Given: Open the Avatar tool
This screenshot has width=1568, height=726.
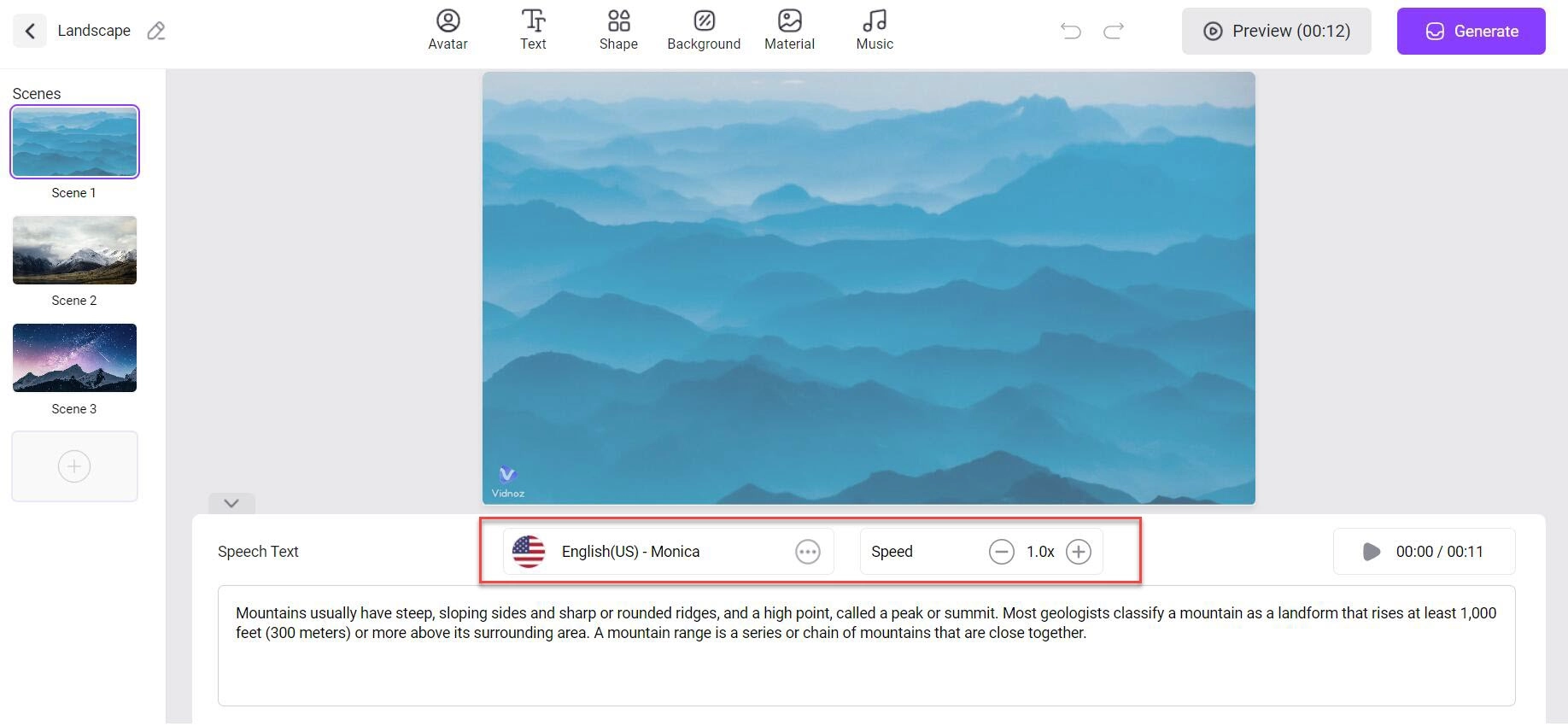Looking at the screenshot, I should (x=448, y=30).
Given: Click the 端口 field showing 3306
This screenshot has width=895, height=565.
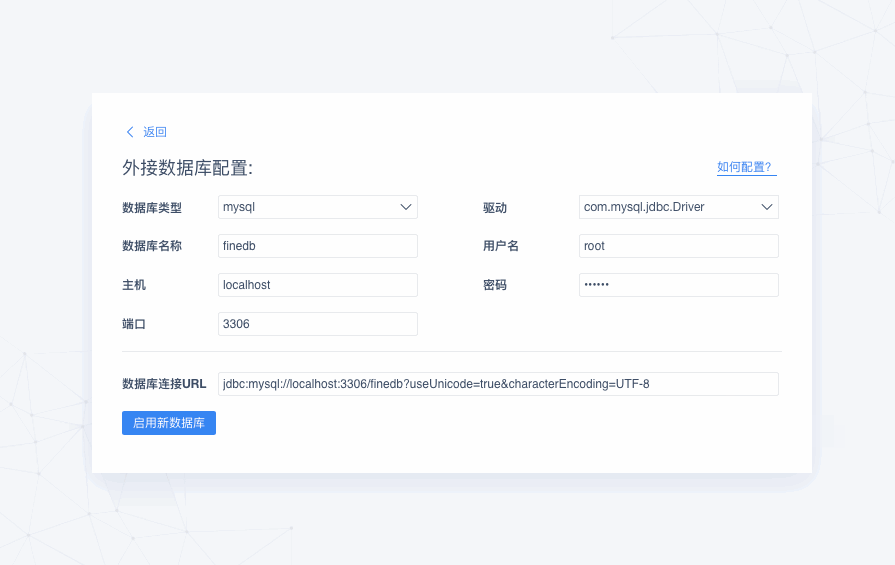Looking at the screenshot, I should click(x=318, y=324).
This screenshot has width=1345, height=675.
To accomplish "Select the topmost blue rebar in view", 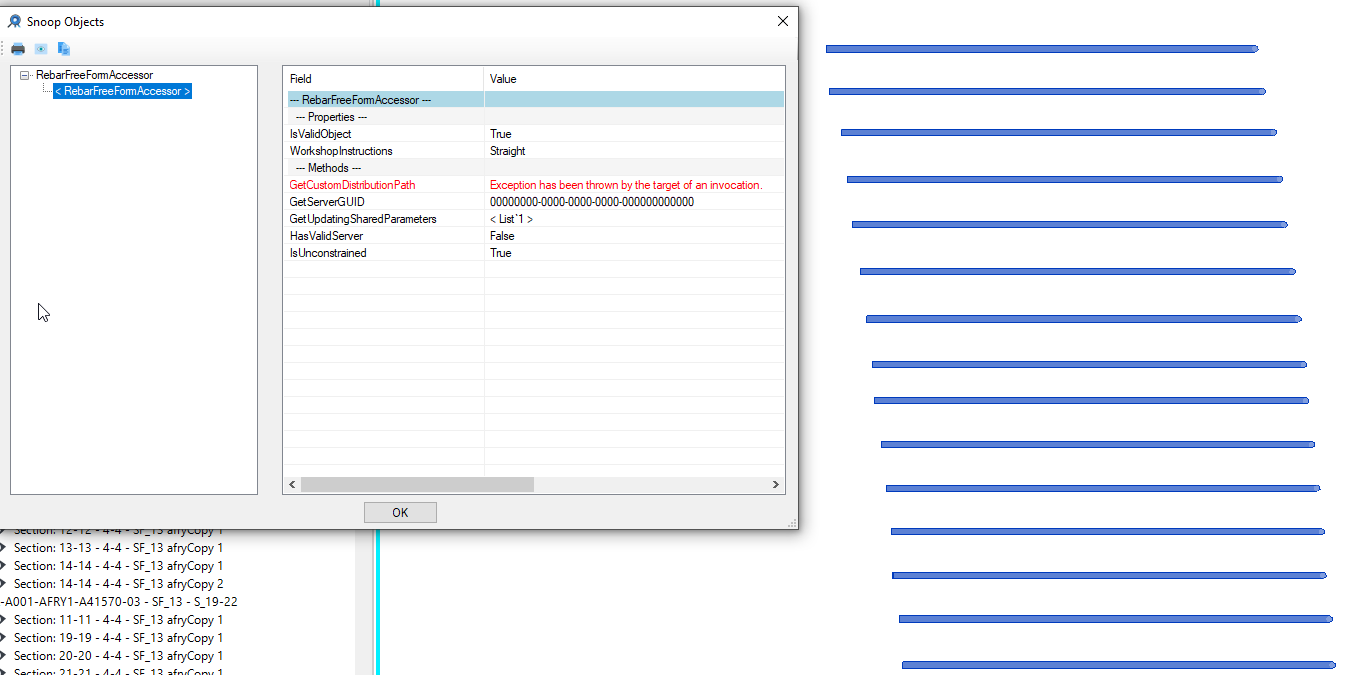I will (x=1040, y=49).
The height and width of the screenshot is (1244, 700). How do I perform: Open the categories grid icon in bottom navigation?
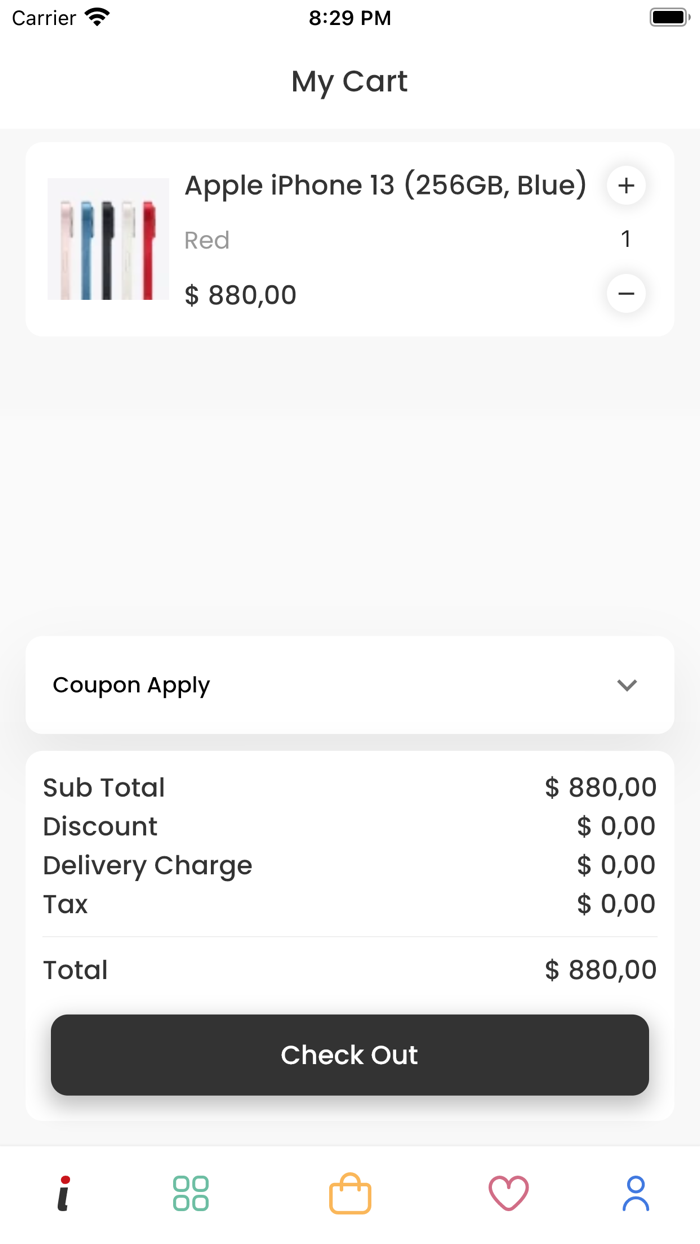(x=189, y=1193)
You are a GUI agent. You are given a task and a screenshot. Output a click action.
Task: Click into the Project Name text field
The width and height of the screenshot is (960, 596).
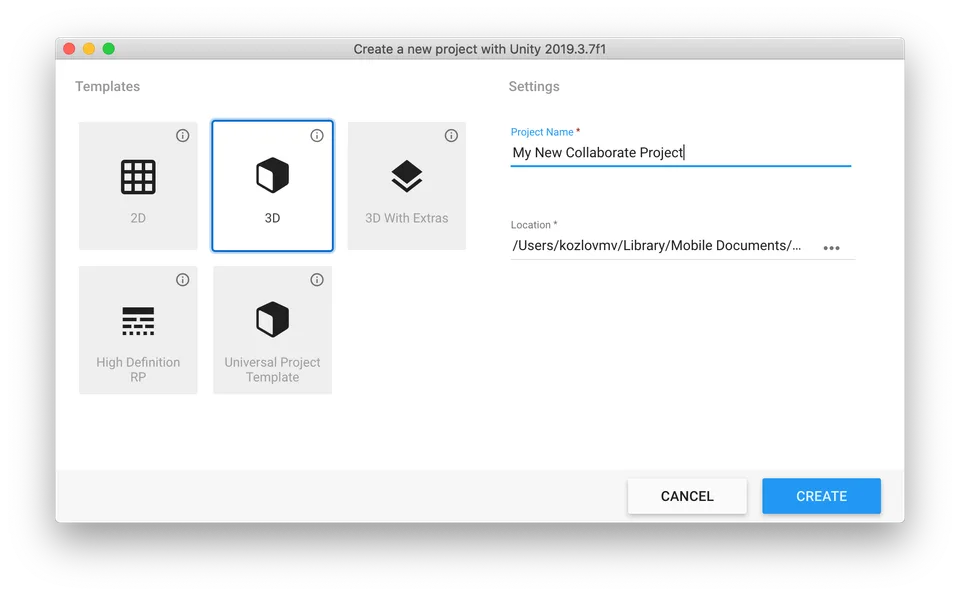[x=680, y=153]
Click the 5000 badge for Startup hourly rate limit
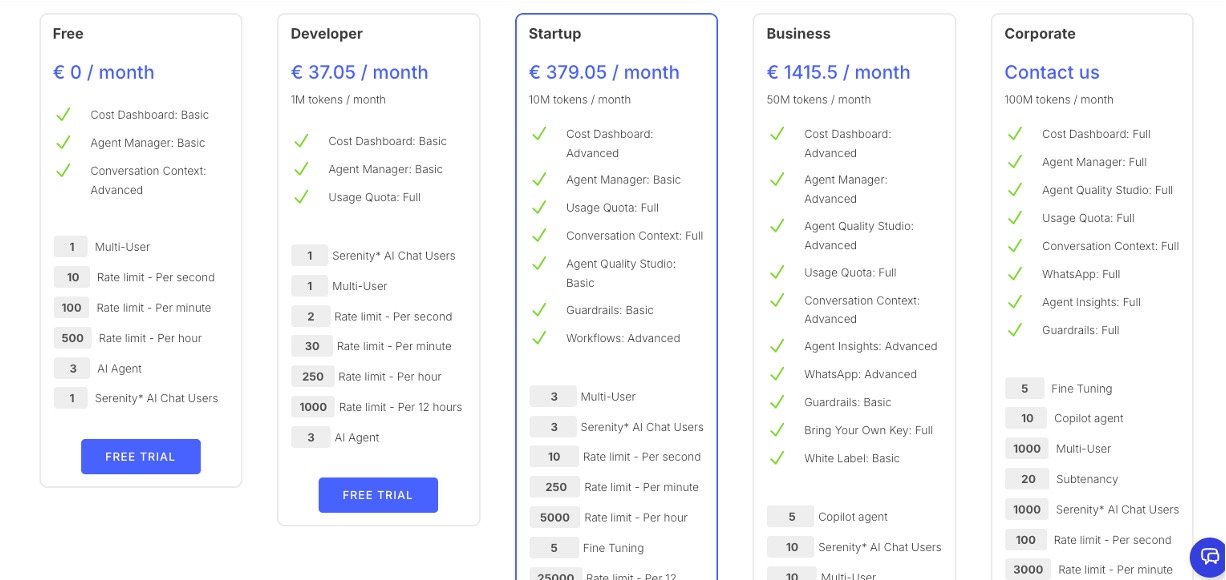Image resolution: width=1226 pixels, height=580 pixels. [x=555, y=518]
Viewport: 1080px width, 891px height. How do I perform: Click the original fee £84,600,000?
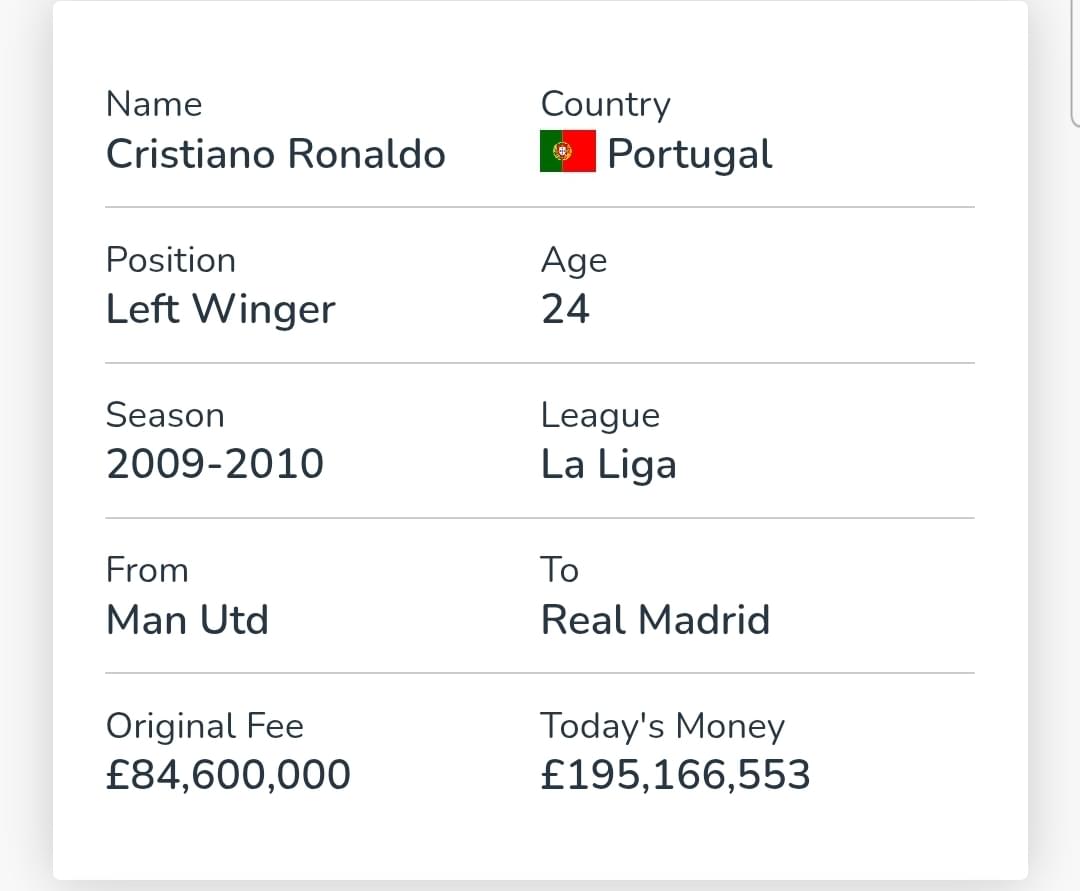(229, 775)
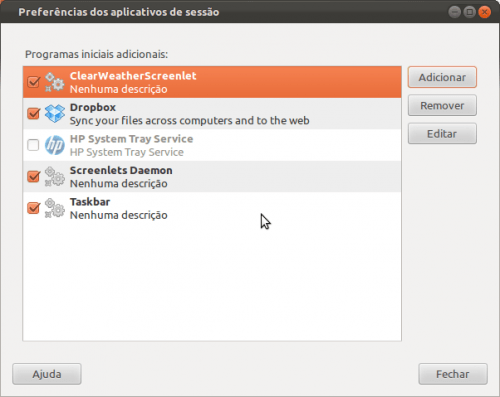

DESCRIPTION OF THE TASK » Everything from the line with "The width and" through the end of the listing above, both ends included, should be set down exactly; copy nothing else, and skip the pictures.

ANSWER FOR THE TASK »
The width and height of the screenshot is (960, 596).
[x=680, y=153]
Click the 5000 badge for Startup hourly rate limit
Image resolution: width=1226 pixels, height=580 pixels. [x=555, y=518]
Viewport: 1080px width, 891px height. How do I perform: Click the original fee £84,600,000?
(229, 775)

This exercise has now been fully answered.